EXTRAIT FOURNI:

Le Congrès hondurien n’a pas réinstallé Manuel Zelaya à son poste, le prétendu « gouvernement d’union nationale » est composé de partisans du putsch. Les élections du 29 novembre se tiendront donc sous la houlette du régime actuel, les USA ont par avance annoncé qu’ils en reconnaîtraient les résultats. L’Organisation des Etats américains et l’Union européenne n’enverront pas d’observateurs pour le 29 novembre.
Les Etats-Unis et l’Europe complices
Le 7 novembre, Rasel Tomé (conseiller du président Zelaya) a déclaré l’accord du 4 novembre « lettre morte ». Pour sa part, Manuel Zelaya n’a pas mâché ses mots : « Les putschistes se moquent de la société hondurienne depuis le 28 juin. Maintenant, ils se moquent de la communauté internationale : je suis renversé depuis 4 mois. Il faut en finir avec le coup d’Etat qui a rompu l’ordre constitutionnel. Or, la secrétaire d’Etat Hillary Clinton a tout simplement obtenu le renforcement du régime de facto, voilà la leçon de ces derniers jours. La communauté internationale et les USA se sont révélés inoffensifs pour la dictature actuelle » (Neues Deutschland, 12 nov. 2009).
Le Front national de résistance au coup d’Etat appelle au boycott des élections : « Des élections sous un régime de facto qui réprime et bafoue les droits humains et politiques des citoyen·ne·s ne serviront qu’à valider (nationalement et internationalement) la dictature de l’oligarchie, pour garantir la continuité d’un système qui marginalise et exploite les secteurs populaires afin de garantir les privilèges d’une minorité » (sauf autre indication, citations extraites de www.rebelion.org).

DONNÉES DE L'EXERCICE:

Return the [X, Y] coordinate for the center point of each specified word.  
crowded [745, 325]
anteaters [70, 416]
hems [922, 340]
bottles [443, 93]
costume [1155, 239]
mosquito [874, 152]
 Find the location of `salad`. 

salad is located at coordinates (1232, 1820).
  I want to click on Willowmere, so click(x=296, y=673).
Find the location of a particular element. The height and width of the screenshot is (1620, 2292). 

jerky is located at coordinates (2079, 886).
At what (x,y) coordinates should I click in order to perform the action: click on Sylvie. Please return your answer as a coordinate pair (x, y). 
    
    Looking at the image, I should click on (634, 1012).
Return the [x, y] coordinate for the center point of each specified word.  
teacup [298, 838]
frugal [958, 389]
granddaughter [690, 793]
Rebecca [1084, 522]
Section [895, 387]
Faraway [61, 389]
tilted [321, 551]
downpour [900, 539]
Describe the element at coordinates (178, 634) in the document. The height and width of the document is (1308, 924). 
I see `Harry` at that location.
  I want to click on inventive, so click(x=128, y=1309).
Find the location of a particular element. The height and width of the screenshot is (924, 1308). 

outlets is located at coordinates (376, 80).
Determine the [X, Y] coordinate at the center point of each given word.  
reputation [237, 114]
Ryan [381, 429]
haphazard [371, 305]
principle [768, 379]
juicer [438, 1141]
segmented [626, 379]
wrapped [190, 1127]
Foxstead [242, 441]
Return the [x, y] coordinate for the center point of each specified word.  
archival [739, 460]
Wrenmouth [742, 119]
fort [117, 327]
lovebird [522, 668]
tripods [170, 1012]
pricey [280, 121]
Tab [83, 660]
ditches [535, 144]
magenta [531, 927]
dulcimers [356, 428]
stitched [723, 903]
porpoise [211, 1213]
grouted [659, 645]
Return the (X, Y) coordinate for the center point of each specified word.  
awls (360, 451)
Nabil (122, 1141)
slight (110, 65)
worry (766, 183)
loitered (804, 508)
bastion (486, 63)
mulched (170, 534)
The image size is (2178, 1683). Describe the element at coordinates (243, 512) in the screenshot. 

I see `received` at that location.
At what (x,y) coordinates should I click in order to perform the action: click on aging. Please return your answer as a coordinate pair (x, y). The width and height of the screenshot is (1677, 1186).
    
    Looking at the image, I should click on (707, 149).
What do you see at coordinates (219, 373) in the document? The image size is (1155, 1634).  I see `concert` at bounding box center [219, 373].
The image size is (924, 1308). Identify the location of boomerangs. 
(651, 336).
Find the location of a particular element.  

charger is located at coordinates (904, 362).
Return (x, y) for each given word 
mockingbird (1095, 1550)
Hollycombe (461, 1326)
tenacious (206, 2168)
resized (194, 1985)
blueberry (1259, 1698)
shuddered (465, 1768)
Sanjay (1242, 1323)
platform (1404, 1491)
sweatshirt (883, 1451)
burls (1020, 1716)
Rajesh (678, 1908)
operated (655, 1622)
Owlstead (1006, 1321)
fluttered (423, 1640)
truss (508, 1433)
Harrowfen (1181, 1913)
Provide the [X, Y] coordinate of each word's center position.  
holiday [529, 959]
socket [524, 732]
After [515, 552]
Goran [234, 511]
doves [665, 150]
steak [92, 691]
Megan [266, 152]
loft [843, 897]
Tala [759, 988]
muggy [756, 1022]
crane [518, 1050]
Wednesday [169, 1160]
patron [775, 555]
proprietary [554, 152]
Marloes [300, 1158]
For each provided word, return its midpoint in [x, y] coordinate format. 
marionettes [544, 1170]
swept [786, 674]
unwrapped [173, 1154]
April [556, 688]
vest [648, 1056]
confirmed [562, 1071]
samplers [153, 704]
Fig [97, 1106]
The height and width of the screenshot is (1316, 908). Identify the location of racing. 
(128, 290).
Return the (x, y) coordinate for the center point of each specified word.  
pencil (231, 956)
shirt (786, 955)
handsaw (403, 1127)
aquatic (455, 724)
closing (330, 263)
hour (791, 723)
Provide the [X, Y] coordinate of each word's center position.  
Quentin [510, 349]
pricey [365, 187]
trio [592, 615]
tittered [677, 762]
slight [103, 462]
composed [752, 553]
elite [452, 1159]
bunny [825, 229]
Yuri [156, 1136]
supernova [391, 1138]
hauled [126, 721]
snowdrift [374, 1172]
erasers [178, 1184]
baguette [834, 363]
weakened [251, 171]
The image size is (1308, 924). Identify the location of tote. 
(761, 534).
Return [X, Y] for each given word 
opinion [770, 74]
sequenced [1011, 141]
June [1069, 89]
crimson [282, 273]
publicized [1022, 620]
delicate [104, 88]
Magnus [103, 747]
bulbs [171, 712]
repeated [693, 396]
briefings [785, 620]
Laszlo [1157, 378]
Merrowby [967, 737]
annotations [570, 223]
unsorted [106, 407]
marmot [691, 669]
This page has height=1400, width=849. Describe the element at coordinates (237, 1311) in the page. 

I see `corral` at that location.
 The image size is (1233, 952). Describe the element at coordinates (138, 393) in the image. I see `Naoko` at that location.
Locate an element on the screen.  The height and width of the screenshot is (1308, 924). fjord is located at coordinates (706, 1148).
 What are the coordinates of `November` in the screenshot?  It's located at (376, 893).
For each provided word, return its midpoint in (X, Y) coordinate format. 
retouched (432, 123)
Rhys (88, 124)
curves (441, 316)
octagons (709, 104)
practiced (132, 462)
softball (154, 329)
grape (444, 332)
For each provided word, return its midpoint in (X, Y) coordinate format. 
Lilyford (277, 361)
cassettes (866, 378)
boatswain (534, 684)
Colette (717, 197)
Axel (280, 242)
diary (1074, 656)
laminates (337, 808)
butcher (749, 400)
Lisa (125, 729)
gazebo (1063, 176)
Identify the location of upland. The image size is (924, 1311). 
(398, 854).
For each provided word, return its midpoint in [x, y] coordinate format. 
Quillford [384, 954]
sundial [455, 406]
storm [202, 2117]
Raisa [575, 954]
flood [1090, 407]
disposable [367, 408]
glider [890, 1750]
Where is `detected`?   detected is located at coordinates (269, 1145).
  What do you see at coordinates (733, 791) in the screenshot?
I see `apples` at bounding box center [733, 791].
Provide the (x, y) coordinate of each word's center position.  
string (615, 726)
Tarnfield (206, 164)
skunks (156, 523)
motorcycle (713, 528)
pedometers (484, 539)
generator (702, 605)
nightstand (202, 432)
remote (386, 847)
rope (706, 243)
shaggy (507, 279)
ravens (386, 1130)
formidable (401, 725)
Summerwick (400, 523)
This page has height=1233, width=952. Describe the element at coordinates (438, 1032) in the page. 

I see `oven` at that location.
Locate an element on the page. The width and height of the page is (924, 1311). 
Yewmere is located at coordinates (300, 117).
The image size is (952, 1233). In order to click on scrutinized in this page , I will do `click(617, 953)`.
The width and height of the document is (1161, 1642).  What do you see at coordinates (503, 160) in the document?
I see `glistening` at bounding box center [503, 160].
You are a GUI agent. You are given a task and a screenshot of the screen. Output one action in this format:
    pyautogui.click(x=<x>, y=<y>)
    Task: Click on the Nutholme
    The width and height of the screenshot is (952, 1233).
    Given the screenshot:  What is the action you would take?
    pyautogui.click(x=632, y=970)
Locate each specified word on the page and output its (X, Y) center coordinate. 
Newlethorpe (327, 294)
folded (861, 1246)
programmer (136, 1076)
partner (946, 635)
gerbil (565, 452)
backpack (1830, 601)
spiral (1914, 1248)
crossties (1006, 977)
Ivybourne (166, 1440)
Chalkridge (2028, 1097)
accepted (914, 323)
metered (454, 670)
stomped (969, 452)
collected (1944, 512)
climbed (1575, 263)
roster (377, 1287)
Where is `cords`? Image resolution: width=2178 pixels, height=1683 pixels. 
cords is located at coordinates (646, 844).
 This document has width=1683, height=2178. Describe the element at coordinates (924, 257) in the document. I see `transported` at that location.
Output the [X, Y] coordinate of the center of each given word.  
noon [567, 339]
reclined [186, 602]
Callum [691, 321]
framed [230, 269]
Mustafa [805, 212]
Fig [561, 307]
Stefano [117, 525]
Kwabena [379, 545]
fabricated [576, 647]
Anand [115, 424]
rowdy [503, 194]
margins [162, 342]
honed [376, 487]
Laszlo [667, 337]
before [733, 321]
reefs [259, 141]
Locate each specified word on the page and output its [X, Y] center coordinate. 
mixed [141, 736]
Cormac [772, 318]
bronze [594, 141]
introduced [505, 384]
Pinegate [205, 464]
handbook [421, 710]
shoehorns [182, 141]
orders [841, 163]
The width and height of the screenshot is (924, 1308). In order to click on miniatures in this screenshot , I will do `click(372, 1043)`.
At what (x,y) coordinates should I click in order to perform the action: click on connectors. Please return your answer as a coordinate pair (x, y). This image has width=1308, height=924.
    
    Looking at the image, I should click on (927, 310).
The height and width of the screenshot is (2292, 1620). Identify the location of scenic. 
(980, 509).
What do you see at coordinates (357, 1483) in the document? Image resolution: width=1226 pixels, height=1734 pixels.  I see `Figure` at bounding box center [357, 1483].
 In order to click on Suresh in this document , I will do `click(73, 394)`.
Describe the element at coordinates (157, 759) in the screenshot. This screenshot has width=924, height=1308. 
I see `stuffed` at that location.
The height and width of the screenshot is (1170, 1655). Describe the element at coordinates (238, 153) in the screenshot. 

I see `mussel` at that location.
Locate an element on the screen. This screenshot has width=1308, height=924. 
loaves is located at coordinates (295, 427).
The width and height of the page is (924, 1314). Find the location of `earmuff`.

PROBLÈMES À RÉSOUDRE:
[a] Modifiez la liste depuis son début jusqu'à la ligne contenant « I want to click on inventive, so » incluse, en remplaçant « specified » par « given » sans rien changer d'autre.
[b] Reprenez le texte sur le coup d'État au Honduras et poursuivez-le après sa dernière phrase.
La liste n'a aucun lien avec le texte sur le coup d'État au Honduras.

RÉPONSES RÉDIGÉES:
[a]
Return the [X, Y] coordinate for the center point of each given word.  
crowded [745, 325]
anteaters [70, 416]
hems [922, 340]
bottles [443, 93]
costume [1155, 239]
mosquito [874, 152]
 Find the location of `salad`. 

salad is located at coordinates (1232, 1820).
  I want to click on Willowmere, so click(x=296, y=673).
Find the location of a particular element. The height and width of the screenshot is (1620, 2292). 

jerky is located at coordinates (2079, 886).
At what (x,y) coordinates should I click in order to perform the action: click on Sylvie. Please return your answer as a coordinate pair (x, y). 
    
    Looking at the image, I should click on (634, 1012).
Return the [x, y] coordinate for the center point of each given word.  
teacup [298, 838]
frugal [958, 389]
granddaughter [690, 793]
Rebecca [1084, 522]
Section [895, 387]
Faraway [61, 389]
tilted [321, 551]
downpour [900, 539]
Describe the element at coordinates (178, 634) in the document. The height and width of the document is (1308, 924). 
I see `Harry` at that location.
  I want to click on inventive, so click(x=128, y=1309).

[b]
Résistance et boycott
Bertha Caceres, dirigeante du Conseil civique des organisations populaires et indigènes du Honduras (COPINH) a déclaré au journal El Clarin de Chile (11 nov. 2009) : « Le Tribunal suprême électoral organise une délégation d’observateurs internationaux, avec des sénateurs républicains US favorables au coup d’Etat. Le peuple est indigné du fait que les militaires assassins et tortionnaires ’ surveillent ’ la démocratie et les élections. Nous ne participerons pas à une farce légitimant le putsch et, le 20 janvier 2010, un gouvernement continuant le régime actuel ». Le syndicaliste Carlos Humberto Reyes (« Candidature indépendante populaire ») s’est donc retiré du scrutin.
Des témoignages recueillis par le COPINH attestent que le patronat pratique le chantage à l’emploi pour contraindre les travailleurs-euses à voter le 29 novembre. « Nous continuons les actions, les mobilisations et les activités dans tout le pays. (…) Le contexte électoral est clair : société militarisée, monopole médiatique en faveur des candidat·e·s putschistes, participation de secteurs religieux fondamentalistes à la supervision des élections, impunité pour les violeurs des droits humains, implication du Tribunal suprême électoral dans le coup d’Etat et dans une fraude électorale que nous dénonçons » (Bertha Caceres).
En appui à la résistance populaire hondurienne, solidaritéS soutient et participera à la manifestation nationale organisée le samedi 21 novembre (13 h 30, Hirschengraben, Berne).
Première exigence : la non-reconnaissance des élections du 29 novembre par le gouvernement suisse (dont le courage politique n’est pas la première vertu…).
Hans-Peter Renk
L’alliance du sabre et du goupillon
Parmi les « pouvoirs de fait », figure au premier rang, en Amérique latine (Honduras compris), la Sainte Eglise catholique, apostolique et romaine.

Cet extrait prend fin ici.